Mas ele, o hebreu, feliz pelo vinho e pelo cognac, não queria nem saber das minhas limitações Euclidianas. Seguia falando e fazendo contas sem parar. O guardanapo lotava de números e ele pegava outro e seguia escrevendo fórmula e mais fórmula. E eu ali, só olhando e pensando:
– Jesus Cristo, por que fui perguntar isso para esse amigo judeu?
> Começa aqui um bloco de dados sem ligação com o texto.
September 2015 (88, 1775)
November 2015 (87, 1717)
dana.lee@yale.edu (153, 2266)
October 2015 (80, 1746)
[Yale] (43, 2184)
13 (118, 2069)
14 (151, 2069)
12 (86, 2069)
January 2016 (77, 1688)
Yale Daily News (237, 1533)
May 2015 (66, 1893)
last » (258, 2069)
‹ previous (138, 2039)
Mas, para não atrapalhar as contas do amigo judeu, eu ia pedindo para a simpática aeromoça mais garrafinhas de cognac. Ela trazia várias sempre sorrindo, pois viu que a conversa era animada. Às vezes ela ficava ao redor ou mesmo acocorada ao nosso lado, para ler e tentar entender o que estávamos falando. Já estávamos quase chegando no Charles de Gaulle, em Paris, quando finalmente o amigo judeu encerrou a equação. Então levantou a cabeça e olhando para mim e para a aeromoça disse, com um sorrisão enorme e vitorioso:
– Temos o NADA. Depois do fim do Universo temos o NADA!!! E é para lá que o Universo se expande.
Houve um silêncio constrangedor entre eu e ela. E ele, não compreendendo nosso olhar de interjeição, olhou para nós dois e vendo nossa cara de perplexidade perguntou:
– Vocês entenderam a equação e a conclusão de que é para o NADA que o Universo se expande? Entenderam, não entenderam???
E eu e a aeromoça nos olhamos e sem conter a alegria de vê-lo pensar aquilo, soltamos uma sonora gargalhada, e falamos em uníssono:
- Nããããoooo!!! É claro que não.
E a aeromoça, dizendo que ia salvar a noite aérea, trouxe mais várias garrafinhas de cognac e fomos rindo e bebendo até descer e nos despedir no aeroporto de Paris.
Nunca mais vi o hebreu. Nem a aeromoça. Mas é uma história incrível. Inesquecível para mim.